EA Talks "Worst Company in America" Controversy and How It's Changing
"As long as I draw breath, this will not happen again."
Even if it was just an online poll, being voted the "worst company in America" in 2012 and again in 2013 was something Electronic Arts had major problems with and took serious steps to correct. Executive editor Ian Sherr of GameSpot sister site CNET dives deep into the subject as part of a wide-ranging feature published today that offers an inside look into how EA got there, and how the company hopes to change in the future.
The story starts off with EA interim CEO Larry Probst's reaction when he found out his company received the ugly honor a second time. "It was a hideous thing," he said. One person speaking to CNET about that day said Probst "hit the roof."

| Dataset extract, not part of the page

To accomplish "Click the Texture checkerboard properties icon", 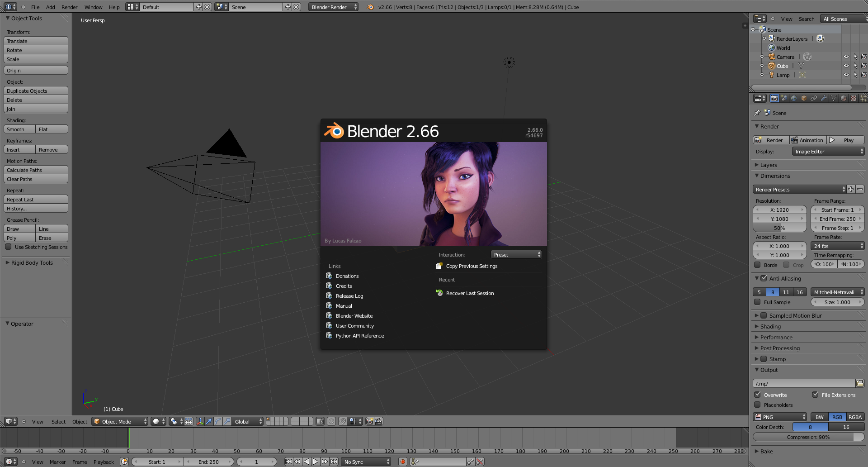I will [854, 98].
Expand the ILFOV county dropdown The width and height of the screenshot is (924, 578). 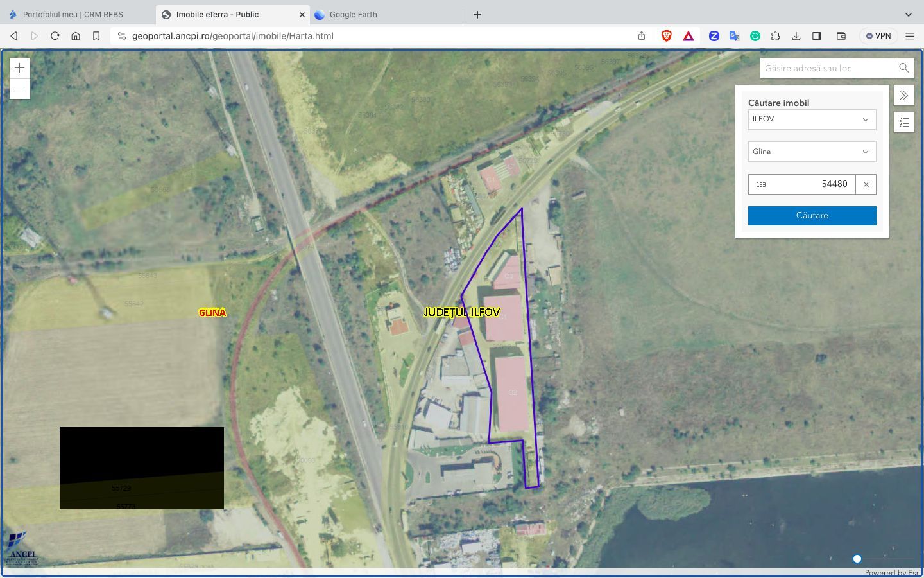[812, 119]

Now, a year and a half later, Probst--who was brought on as interim CEO after John Riccitiello quit in March 2013--recalled what he told his senior staff at the time.
"The message I tried to deliver was, 'This will not happen again,'" Probst said. "'As long as I draw breath, this will not happen again.'"
Probst brought together a team of EA executives (he referred to it as a "rehabilitation group") for an important meeting in April 2013. Their directive was to systematically develop a set of policies regarding what EA could do differently to better address the concerns and desires of gamers.
In September 2013, Andrew Wilson was named the new EA CEO. Five months later, in February 2014, he assembled 146 of EA's top executives at the company's headquarters for a non-traditional meeting. The group came together for one purpose: to try to better understand why some customers were so upset with EA.
Sherr writes: "The group was led to the basketball court, which had been temporarily remade into a conference space with stations of computers and telephone lines. For hours, executives went through the steps of installing, troubleshooting, and playing the company's games. They also listened in on customer service calls so they could hear firsthand players' frustrations."
Wilson admitted that EA didn't always do a great job of thinking about what its business decisions meant "in the context of the player experience."